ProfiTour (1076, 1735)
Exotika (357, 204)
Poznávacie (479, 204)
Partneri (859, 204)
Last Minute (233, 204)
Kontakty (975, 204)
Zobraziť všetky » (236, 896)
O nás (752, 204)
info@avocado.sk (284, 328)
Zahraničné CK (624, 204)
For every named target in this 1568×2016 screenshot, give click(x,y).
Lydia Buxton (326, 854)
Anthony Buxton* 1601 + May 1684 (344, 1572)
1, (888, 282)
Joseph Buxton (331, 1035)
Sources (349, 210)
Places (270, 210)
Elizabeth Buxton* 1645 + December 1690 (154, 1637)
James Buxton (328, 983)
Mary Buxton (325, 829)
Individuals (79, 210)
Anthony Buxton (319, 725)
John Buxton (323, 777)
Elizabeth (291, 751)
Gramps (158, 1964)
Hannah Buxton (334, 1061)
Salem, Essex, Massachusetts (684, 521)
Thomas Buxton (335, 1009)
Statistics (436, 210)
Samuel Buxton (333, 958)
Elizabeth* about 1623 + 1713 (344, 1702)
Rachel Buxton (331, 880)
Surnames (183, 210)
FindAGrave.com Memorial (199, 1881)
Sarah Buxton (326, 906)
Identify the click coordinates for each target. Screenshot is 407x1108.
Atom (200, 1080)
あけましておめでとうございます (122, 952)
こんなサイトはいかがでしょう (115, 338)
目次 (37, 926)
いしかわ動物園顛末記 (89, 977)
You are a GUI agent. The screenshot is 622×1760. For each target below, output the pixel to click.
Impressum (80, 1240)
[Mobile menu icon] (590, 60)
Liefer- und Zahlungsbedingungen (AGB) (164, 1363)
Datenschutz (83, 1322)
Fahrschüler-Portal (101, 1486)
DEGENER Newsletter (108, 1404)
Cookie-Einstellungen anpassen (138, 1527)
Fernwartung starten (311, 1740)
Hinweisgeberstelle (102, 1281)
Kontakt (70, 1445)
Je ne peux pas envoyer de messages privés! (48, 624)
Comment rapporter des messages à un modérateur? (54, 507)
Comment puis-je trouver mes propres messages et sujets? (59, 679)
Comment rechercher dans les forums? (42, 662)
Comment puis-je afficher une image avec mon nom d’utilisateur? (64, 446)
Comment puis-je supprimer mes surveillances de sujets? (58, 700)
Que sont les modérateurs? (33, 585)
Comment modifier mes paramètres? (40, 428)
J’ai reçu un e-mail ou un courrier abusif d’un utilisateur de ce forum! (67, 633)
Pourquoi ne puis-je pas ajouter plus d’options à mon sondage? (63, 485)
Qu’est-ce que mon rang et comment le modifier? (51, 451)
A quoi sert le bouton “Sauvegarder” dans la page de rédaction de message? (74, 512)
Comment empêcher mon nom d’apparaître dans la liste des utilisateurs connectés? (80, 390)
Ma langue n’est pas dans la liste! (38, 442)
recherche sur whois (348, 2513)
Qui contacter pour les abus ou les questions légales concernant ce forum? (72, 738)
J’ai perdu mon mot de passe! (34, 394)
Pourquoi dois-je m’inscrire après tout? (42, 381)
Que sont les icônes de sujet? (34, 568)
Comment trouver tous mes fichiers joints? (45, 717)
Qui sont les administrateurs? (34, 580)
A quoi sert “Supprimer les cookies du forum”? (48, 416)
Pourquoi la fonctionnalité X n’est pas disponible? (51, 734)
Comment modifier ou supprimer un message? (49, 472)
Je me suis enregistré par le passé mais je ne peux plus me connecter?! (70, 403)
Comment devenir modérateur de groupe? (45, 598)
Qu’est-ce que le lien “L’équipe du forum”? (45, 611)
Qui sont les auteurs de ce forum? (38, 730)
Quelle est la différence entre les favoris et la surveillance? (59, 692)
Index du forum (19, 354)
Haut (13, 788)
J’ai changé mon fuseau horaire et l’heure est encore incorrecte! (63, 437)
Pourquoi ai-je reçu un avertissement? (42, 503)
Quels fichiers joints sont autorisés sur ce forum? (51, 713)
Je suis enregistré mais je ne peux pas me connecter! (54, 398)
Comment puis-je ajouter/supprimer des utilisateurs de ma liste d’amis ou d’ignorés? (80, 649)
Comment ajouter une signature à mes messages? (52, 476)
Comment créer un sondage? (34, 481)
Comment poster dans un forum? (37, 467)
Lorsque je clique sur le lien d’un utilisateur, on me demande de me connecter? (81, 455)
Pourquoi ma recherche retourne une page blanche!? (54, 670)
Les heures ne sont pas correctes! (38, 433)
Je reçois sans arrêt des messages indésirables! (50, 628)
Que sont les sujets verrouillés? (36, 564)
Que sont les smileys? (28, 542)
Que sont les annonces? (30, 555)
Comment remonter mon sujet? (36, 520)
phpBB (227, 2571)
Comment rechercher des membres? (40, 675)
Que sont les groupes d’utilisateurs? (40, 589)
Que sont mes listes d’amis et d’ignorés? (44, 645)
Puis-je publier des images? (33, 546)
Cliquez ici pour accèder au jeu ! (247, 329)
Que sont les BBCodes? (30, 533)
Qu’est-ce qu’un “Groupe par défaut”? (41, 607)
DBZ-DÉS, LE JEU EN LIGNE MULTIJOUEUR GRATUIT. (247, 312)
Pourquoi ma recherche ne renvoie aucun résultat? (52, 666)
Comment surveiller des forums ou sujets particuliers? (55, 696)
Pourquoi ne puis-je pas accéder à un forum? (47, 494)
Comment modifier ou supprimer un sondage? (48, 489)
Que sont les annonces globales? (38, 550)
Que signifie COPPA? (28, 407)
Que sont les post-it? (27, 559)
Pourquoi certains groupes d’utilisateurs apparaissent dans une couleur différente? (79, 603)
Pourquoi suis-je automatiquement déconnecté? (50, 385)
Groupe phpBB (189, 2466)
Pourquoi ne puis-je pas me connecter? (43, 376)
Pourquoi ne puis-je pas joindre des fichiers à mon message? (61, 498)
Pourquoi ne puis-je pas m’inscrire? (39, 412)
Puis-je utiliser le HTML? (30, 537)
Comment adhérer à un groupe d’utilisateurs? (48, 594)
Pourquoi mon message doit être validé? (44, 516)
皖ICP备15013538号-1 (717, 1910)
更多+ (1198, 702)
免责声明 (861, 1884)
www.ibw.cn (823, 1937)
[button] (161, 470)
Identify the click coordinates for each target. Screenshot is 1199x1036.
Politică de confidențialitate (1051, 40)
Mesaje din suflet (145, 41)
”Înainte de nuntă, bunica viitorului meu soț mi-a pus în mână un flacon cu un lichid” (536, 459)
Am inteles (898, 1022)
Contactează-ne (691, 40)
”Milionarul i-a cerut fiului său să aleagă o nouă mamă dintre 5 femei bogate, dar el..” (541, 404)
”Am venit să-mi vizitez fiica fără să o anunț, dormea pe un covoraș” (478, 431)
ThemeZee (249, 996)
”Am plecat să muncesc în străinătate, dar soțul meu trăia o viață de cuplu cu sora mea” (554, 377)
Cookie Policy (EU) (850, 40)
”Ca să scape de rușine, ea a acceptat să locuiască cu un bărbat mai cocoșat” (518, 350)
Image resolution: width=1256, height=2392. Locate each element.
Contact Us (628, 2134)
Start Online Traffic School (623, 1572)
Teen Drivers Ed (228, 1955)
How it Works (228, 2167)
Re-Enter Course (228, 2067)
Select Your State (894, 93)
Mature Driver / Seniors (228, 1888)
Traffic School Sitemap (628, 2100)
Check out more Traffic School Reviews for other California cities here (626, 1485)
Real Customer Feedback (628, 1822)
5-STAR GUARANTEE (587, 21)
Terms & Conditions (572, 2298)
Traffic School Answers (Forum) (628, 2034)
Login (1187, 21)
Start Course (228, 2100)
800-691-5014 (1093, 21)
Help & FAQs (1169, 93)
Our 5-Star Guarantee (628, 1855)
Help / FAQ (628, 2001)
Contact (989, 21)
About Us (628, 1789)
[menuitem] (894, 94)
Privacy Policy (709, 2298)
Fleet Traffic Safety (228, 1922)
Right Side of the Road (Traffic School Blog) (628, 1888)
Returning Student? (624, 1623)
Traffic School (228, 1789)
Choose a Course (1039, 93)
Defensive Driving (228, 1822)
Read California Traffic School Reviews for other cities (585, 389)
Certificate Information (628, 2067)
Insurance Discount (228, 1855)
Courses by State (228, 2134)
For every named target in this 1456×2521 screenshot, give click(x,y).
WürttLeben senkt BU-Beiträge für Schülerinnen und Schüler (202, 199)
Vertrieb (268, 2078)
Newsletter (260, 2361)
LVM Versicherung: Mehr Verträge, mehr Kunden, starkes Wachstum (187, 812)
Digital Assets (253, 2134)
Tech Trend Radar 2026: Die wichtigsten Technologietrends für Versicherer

************

*Objective*
Reproduce every line of the data, requests included, starting with the line that contains "Partneri (859, 204)" and going on through the line that contains "Fernwartung starten (311, 1740)", both ends included. Offset each coordinate in the answers by -20.

*Answer for the task*
Partneri (839, 184)
Last Minute (213, 184)
Kontakty (955, 184)
Zobraziť všetky » (216, 876)
O nás (732, 184)
info@avocado.sk (264, 308)
Zahraničné CK (604, 184)
For every named target in this 1568×2016 screenshot, give click(x,y).
Lydia Buxton (306, 834)
Anthony Buxton* 1601 + May 1684 (324, 1552)
1, (868, 262)
Joseph Buxton (311, 1015)
Sources (329, 190)
Places (250, 190)
Elizabeth Buxton* 1645 + December 1690 (134, 1617)
James Buxton (308, 963)
Mary Buxton (305, 809)
Individuals (59, 190)
Anthony Buxton (299, 705)
John Buxton (303, 757)
Elizabeth (271, 731)
Gramps (138, 1944)
Hannah Buxton (314, 1041)
Salem, Essex, Massachusetts (664, 501)
Thomas Buxton (315, 989)
Statistics (416, 190)
Samuel Buxton (313, 938)
Elizabeth* about 1623 + 1713 (324, 1682)
Rachel Buxton (311, 860)
Surnames (163, 190)
FindAGrave.com Memorial (179, 1861)
Sarah Buxton (306, 886)
Identify the click coordinates for each target. Screenshot is 407x1108.
Atom (180, 1060)
あけましておめでとうございます (102, 932)
こんなサイトはいかがでしょう (95, 318)
目次 (17, 906)
いしかわ動物園顛末記 (69, 957)
You are a GUI agent. The screenshot is 622×1760. For each target below, output the pixel to click.
Impressum (60, 1220)
[Mobile menu icon] (570, 40)
Liefer- und Zahlungsbedingungen (AGB) (144, 1343)
Datenschutz (63, 1302)
Fahrschüler-Portal (81, 1466)
DEGENER Newsletter (88, 1384)
Cookie-Einstellungen anpassen (118, 1507)
Fernwartung starten (291, 1720)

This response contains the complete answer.